DIRECTIONS ->
Set down exactly the lines from the first line of the records through the line that contains "Ocean (524, 2427)", and leave every picture out.

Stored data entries
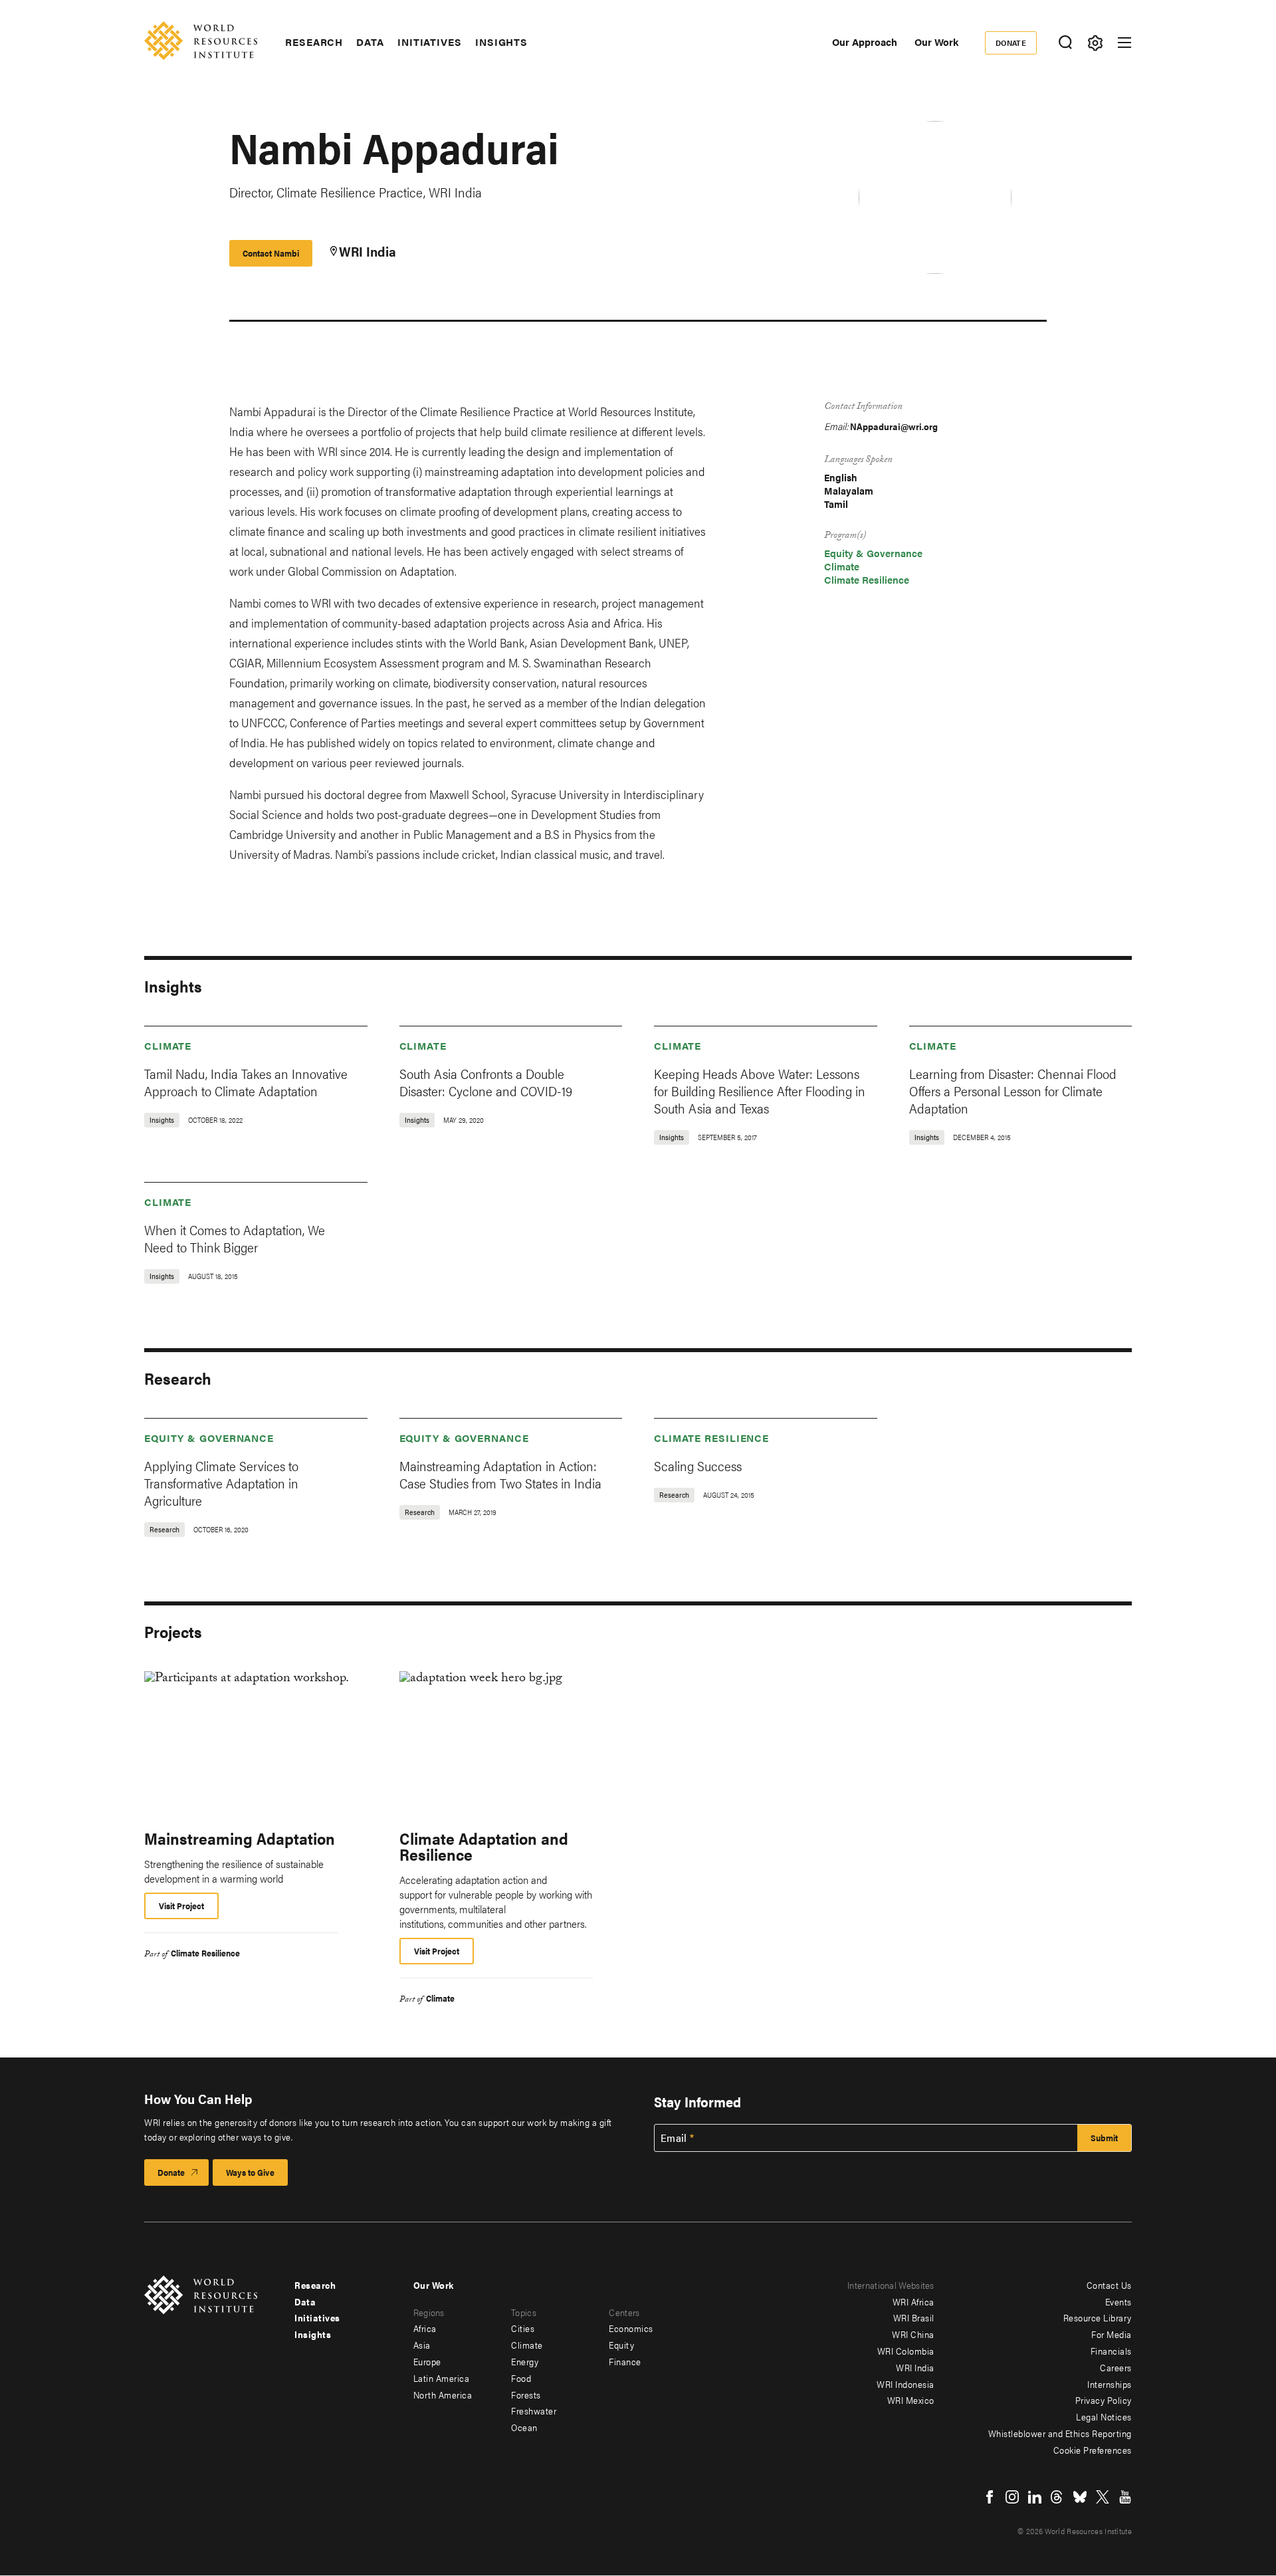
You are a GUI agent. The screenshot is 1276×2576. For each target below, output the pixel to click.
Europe (427, 2361)
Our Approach (864, 42)
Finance (625, 2361)
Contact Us (1109, 2284)
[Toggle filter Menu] (1095, 43)
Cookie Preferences (1092, 2449)
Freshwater (533, 2410)
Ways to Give (250, 2172)
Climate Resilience (866, 579)
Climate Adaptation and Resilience (483, 1846)
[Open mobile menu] (1124, 42)
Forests (526, 2394)
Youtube (1125, 2497)
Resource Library (1097, 2317)
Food (521, 2378)
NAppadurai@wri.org (894, 426)
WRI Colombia (905, 2350)
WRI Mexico (910, 2399)
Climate (841, 566)
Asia (422, 2344)
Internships (1109, 2384)
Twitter (1102, 2497)
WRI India (367, 251)
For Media (1111, 2334)
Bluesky (1080, 2497)
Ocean (524, 2427)
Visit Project (181, 1905)
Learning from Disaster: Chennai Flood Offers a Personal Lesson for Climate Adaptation (1012, 1090)
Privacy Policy (1103, 2399)
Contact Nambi (271, 253)
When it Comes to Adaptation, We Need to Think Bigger (234, 1238)
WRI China (913, 2334)
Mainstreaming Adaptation (239, 1838)
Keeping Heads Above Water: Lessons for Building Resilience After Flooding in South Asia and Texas (759, 1090)
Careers (1116, 2367)
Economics (631, 2328)
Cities (522, 2328)
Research (314, 42)
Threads (1057, 2497)
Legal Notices (1104, 2416)
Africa (425, 2328)
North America (443, 2394)
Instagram (1012, 2497)
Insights (501, 42)
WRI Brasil (913, 2317)
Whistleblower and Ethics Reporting (1060, 2433)
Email (674, 2138)
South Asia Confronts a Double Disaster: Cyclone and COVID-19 (485, 1082)
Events (1118, 2301)
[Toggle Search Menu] (1065, 43)
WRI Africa (913, 2301)
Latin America (441, 2378)
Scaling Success (698, 1465)
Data (370, 42)
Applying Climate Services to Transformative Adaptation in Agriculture (221, 1483)
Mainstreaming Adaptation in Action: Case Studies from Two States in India (500, 1474)
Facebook (989, 2497)
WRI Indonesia (905, 2384)
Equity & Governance (873, 553)
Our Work (936, 42)
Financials (1111, 2350)
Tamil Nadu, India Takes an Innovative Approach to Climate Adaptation (246, 1082)
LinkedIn (1034, 2497)
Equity (621, 2344)
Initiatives (429, 42)
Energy (524, 2361)
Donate (1011, 43)
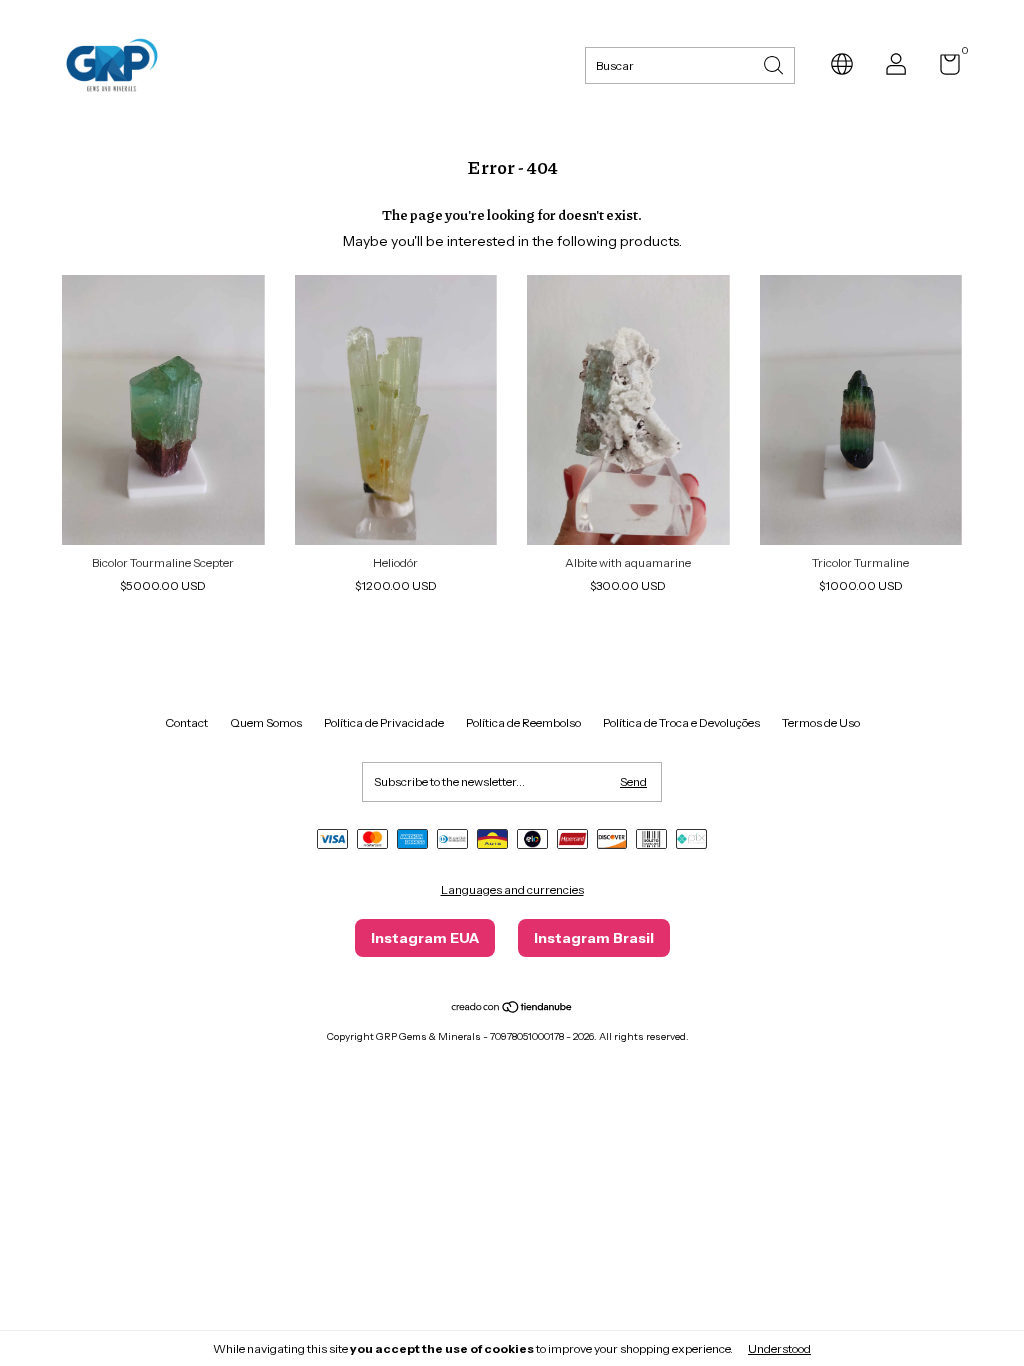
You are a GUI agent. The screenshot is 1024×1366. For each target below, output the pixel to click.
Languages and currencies (512, 889)
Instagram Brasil (594, 938)
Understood (779, 1348)
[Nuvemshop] (512, 1009)
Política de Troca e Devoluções (681, 722)
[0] (942, 68)
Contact (186, 722)
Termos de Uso (821, 722)
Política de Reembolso (523, 722)
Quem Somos (266, 722)
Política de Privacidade (384, 722)
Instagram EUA (425, 938)
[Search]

WORKED SOLUTION ->
You are a GUI agent. The screenshot is 1276×2576. For each target below, output the pixel to click.
Europe (427, 2361)
Our Approach (864, 42)
Finance (625, 2361)
Contact Us (1109, 2284)
[Toggle filter Menu] (1095, 43)
Cookie Preferences (1092, 2449)
Freshwater (533, 2410)
Ways to Give (250, 2172)
Climate Resilience (866, 579)
Climate Adaptation and Resilience (483, 1846)
[Open mobile menu] (1124, 42)
Forests (526, 2394)
Youtube (1125, 2497)
Resource Library (1097, 2317)
Food (521, 2378)
NAppadurai@wri.org (894, 426)
WRI Colombia (905, 2350)
WRI Mexico (910, 2399)
Climate (841, 566)
Asia (422, 2344)
Internships (1109, 2384)
Twitter (1102, 2497)
WRI India (367, 251)
For Media (1111, 2334)
Bluesky (1080, 2497)
Ocean (524, 2427)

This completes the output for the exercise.